### What the task asks
Repeat every line of the listing below word for word.

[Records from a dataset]
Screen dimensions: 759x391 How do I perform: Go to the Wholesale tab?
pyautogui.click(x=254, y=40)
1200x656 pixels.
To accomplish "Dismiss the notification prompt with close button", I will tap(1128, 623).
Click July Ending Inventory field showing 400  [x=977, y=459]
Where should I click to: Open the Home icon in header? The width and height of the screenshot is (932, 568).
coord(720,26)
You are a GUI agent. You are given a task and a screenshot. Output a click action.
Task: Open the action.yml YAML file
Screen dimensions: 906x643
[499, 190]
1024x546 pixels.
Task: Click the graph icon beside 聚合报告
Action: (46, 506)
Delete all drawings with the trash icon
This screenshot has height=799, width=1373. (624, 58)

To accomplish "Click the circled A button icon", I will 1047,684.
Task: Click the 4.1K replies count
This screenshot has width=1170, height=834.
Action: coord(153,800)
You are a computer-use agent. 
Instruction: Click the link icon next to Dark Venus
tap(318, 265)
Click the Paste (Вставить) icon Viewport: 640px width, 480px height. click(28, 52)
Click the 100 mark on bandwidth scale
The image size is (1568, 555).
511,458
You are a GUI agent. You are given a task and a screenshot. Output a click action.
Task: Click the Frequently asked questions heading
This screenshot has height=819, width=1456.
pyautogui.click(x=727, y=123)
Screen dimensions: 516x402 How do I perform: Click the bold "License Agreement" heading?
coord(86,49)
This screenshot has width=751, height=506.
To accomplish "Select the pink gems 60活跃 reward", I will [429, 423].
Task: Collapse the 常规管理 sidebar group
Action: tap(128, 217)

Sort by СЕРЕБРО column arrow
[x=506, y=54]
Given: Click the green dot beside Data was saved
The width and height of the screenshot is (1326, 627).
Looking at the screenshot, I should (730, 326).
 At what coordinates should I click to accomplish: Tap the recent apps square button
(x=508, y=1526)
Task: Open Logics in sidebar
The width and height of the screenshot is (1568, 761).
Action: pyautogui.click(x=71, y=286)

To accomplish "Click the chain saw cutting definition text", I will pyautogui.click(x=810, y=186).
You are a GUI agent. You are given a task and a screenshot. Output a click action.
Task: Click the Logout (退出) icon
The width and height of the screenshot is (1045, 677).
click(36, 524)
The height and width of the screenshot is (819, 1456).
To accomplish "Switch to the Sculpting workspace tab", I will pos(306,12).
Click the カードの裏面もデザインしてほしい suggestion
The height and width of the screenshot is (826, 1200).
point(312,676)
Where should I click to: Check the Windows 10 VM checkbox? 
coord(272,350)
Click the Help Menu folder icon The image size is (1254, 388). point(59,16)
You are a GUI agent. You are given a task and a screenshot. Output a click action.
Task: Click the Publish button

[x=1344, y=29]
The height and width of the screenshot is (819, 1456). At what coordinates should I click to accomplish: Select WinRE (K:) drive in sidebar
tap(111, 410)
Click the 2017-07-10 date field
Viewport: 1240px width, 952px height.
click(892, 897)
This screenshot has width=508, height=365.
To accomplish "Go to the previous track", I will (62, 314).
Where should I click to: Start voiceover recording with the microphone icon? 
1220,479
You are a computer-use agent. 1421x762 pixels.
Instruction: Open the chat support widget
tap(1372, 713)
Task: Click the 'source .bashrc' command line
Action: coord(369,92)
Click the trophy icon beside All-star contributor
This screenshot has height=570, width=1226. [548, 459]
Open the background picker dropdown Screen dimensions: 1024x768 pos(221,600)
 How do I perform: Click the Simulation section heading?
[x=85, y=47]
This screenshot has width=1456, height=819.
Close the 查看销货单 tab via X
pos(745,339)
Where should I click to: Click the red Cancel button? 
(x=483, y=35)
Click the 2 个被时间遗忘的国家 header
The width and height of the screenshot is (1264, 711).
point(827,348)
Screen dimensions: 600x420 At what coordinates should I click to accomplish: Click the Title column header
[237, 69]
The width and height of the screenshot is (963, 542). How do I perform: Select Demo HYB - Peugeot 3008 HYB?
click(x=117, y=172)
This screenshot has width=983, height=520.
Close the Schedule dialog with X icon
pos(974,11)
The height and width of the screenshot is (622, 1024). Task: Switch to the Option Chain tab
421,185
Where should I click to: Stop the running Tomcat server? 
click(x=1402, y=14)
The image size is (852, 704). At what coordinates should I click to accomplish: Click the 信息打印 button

### Response to the exercise
Screen dimensions: 759x391 How do I perform: Go to the Wholesale tab?
pyautogui.click(x=254, y=40)
1200x656 pixels.
To accomplish "Dismiss the notification prompt with close button", I will tap(1128, 623).
Click July Ending Inventory field showing 400  [x=977, y=459]
Where should I click to: Open the Home icon in header? The width and height of the screenshot is (932, 568).
coord(720,26)
You are a GUI agent. You are given a task and a screenshot. Output a click action.
Task: Open the action.yml YAML file
Screen dimensions: 906x643
[499, 190]
1024x546 pixels.
Task: Click the graph icon beside 聚合报告
Action: (46, 506)
Delete all drawings with the trash icon
This screenshot has height=799, width=1373. (624, 58)

To accomplish "Click the circled A button icon", I will 1047,684.
Task: Click the 4.1K replies count
This screenshot has width=1170, height=834.
Action: coord(153,800)
You are a computer-use agent. 
Instruction: Click the link icon next to Dark Venus
tap(318, 265)
Click the Paste (Вставить) icon Viewport: 640px width, 480px height. click(28, 52)
Click the 100 mark on bandwidth scale
The image size is (1568, 555).
511,458
You are a GUI agent. You are given a task and a screenshot. Output a click action.
Task: Click the Frequently asked questions heading
This screenshot has height=819, width=1456.
pyautogui.click(x=727, y=123)
Screen dimensions: 516x402 How do I perform: Click the bold "License Agreement" heading?
coord(86,49)
This screenshot has width=751, height=506.
To accomplish "Select the pink gems 60活跃 reward", I will [429, 423].
Task: Collapse the 常规管理 sidebar group
Action: tap(128, 217)

Sort by СЕРЕБРО column arrow
[x=506, y=54]
Given: Click the green dot beside Data was saved
The width and height of the screenshot is (1326, 627).
Looking at the screenshot, I should (730, 326).
 At what coordinates should I click to accomplish: Tap the recent apps square button
(x=508, y=1526)
Task: Open Logics in sidebar
The width and height of the screenshot is (1568, 761).
Action: pyautogui.click(x=71, y=286)

To accomplish "Click the chain saw cutting definition text", I will pyautogui.click(x=810, y=186).
You are a GUI agent. You are given a task and a screenshot. Output a click action.
Task: Click the Logout (退出) icon
The width and height of the screenshot is (1045, 677).
click(36, 524)
The height and width of the screenshot is (819, 1456).
To accomplish "Switch to the Sculpting workspace tab", I will pos(306,12).
Click the カードの裏面もデザインしてほしい suggestion
The height and width of the screenshot is (826, 1200).
point(312,676)
Where should I click to: Check the Windows 10 VM checkbox? 
coord(272,350)
Click the Help Menu folder icon The image size is (1254, 388). point(59,16)
You are a GUI agent. You are given a task and a screenshot. Output a click action.
Task: Click the Publish button

[x=1344, y=29]
The height and width of the screenshot is (819, 1456). At what coordinates should I click to accomplish: Select WinRE (K:) drive in sidebar
tap(111, 410)
Click the 2017-07-10 date field
Viewport: 1240px width, 952px height.
click(892, 897)
This screenshot has width=508, height=365.
To accomplish "Go to the previous track", I will (62, 314).
Where should I click to: Start voiceover recording with the microphone icon? 
1220,479
You are a computer-use agent. 1421x762 pixels.
Instruction: Open the chat support widget
tap(1372, 713)
Task: Click the 'source .bashrc' command line
Action: coord(369,92)
Click the trophy icon beside All-star contributor
This screenshot has height=570, width=1226. [548, 459]
Open the background picker dropdown Screen dimensions: 1024x768 pos(221,600)
 How do I perform: Click the Simulation section heading?
[x=85, y=47]
This screenshot has width=1456, height=819.
Close the 查看销货单 tab via X
pos(745,339)
Where should I click to: Click the red Cancel button? 
(x=483, y=35)
Click the 2 个被时间遗忘的国家 header
The width and height of the screenshot is (1264, 711).
point(827,348)
Screen dimensions: 600x420 At what coordinates should I click to accomplish: Click the Title column header
[237, 69]
The width and height of the screenshot is (963, 542). How do I perform: Select Demo HYB - Peugeot 3008 HYB?
click(x=117, y=172)
This screenshot has width=983, height=520.
Close the Schedule dialog with X icon
pos(974,11)
The height and width of the screenshot is (622, 1024). Task: Switch to the Option Chain tab
421,185
Where should I click to: Stop the running Tomcat server? 
click(x=1402, y=14)
The image size is (852, 704). At what coordinates should I click to accomplish: Click the 信息打印 button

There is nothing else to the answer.